The secrets of Seahenge
Seahenge (aka Holme I) was a 4000-year-old Bronze Age timber circle. The fascinating structure was discovered in 1998 on the beautiful Holme beach on the north Norfolk coast. 4000 years ago, Holme beach was a salt marsh rather than a sandy beach. It was named Seahenge by the media due to its similar appearance to the famous Stonehenge in Wiltshire.
Seahenge is a very large tree stump that was buried upside down. Placed around this tree stump were 55 timber posts which had been cut from smaller oaks in the area. It is believed the structure was built for ritual purposes and to pay respects the dead. Seahenge was protected by peat beds and was revealed due to the eroding coastline.
The oldest marks from metal axes ever found in Britain were found in the Seahenge timbers. The marks of at least 36 axes were discovered and this revealed that axes were being used for complex woodwork in a century of the introduction of bronze smelting. Due to so many axes being used, it is suggested Seahenge was a communal effort.

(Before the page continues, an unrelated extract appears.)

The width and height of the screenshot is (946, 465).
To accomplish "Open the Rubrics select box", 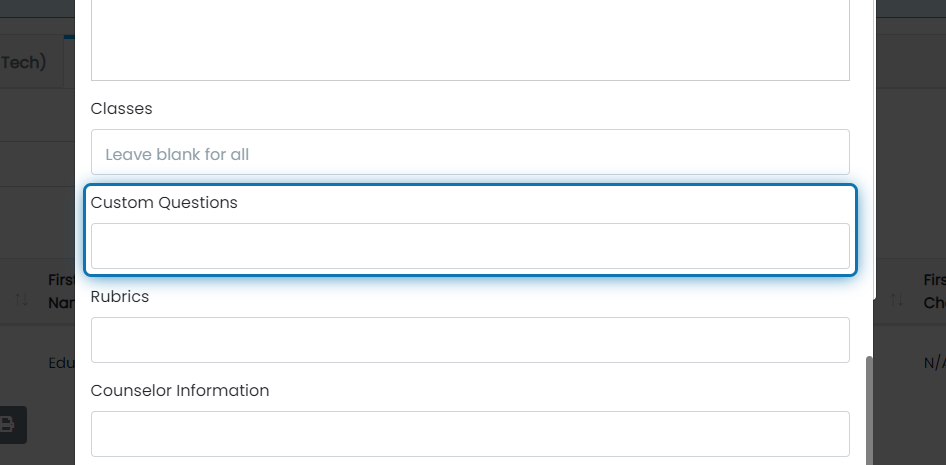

Seahenge was very controversially removed from the beach when English Heritage agreed to fund the Norfolk Archaeological Unit to carry out the removal. Many were worried about where the remains would end up if removed from the beach and did not consider the damage the sea could do to the old timbers. Druids protested the removal due to religious beliefs. Others felt that it would be good to bring tourists to Norfolk, however the Norfolk Wildlife Trust opposed to this. Because Seahenge was located on the edge of the Holme Dunes National Reserve, the Norfolk Wildlife Trust didn’t want large numbers of visitors to cause disturbance to the area.
After excavation, the timbers were cleaned to prevent any further decay. Seahenge was then preserved and can be seen in the Lynn Museum in King’s Lynn. You can view the timbers as they were discovered and learn about how this ancient wooden structure survived. There is also an audio guide with information about Seahenge.
However, at the same time as Seahenge being discovered, a second timber complex named Holme II was found. The second circle had two wooden logs laid flat in the centre. In 2014, researches revealed Holme II dated back to 2049BC, the same year as Seahenge. When Holme II was initially discovered, it was surrounded by a wooden oval of posts with smaller branches woven between them. Outside laid an ark of split oak timbers, and then a fence of closely set split oak timbers. Within 4 years, the branches had been washed away and the storms of 2003 and 2004 washed the logs away too.